肥満治療薬などの薬をダイエット目的で使うときには、注意点もあります。
確かに肥満治療薬は遺伝によって生じる肥満や、代謝異常による肥満など、病的な肥満治療にも使える優れたものもあります。ダイエットするために使って、実際に効果を感じられた人もいるでしょう。
しかし、それが誰にでも当てはまると考えてしまうのは早計です。
なぜならば、体質というのは一人一人異なるからです。体質によっては肥満治療薬を使って副作用が出ることもあります。また、薬の成分によっては薬の飲み合わせの副作用で悪影響が出ることもあります。

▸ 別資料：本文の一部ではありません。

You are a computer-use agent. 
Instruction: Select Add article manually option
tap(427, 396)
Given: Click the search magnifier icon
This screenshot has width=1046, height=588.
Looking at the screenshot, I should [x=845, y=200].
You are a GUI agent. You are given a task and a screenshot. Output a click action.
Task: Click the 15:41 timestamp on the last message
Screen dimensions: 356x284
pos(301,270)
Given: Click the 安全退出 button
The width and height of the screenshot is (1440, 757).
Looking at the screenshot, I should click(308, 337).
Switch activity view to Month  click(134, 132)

例えば、抗肥満薬で食欲中枢に働きかけて食欲を抑制してくれる効果を持った薬の中には、一緒にアルコール類を摂取してしまうと、悪酔いや酷い二日酔いの症状が現れることがあります。また、他の薬との併用によって、血圧に変化が現れたり、めまい・幻覚・口渇感などを伴うこともあります。
もちろん、副作用を強めてしまうような飲み方をしなければ、抗肥満薬には一定の効果はあるでしょう。
しかし、そこまでして薬を使って痩せたいのかと言われれば疑問です。
そもそもダイエットは健康的に痩せるのが前提です。薬によって病的に痩せても、それでは本当に幸せな体とは言えません。
また、肥満治療薬を使わなければ痩せられないと思い込んでしまい、薬物依存に陥ってしまう危険性も考えられます。特に女性は摂食障害などになりやすいですが、摂食障害患者では、どれほど骨と皮にように痩せても、自分が太っていると思い込んでしまうこともあります。そのために必要も無いのに肥満治療薬を飲み続けたり、大量に摂取してしまうケースもあります。
肥満治療薬は安全に使ってこそ価値のあるものですから、注意が必要です。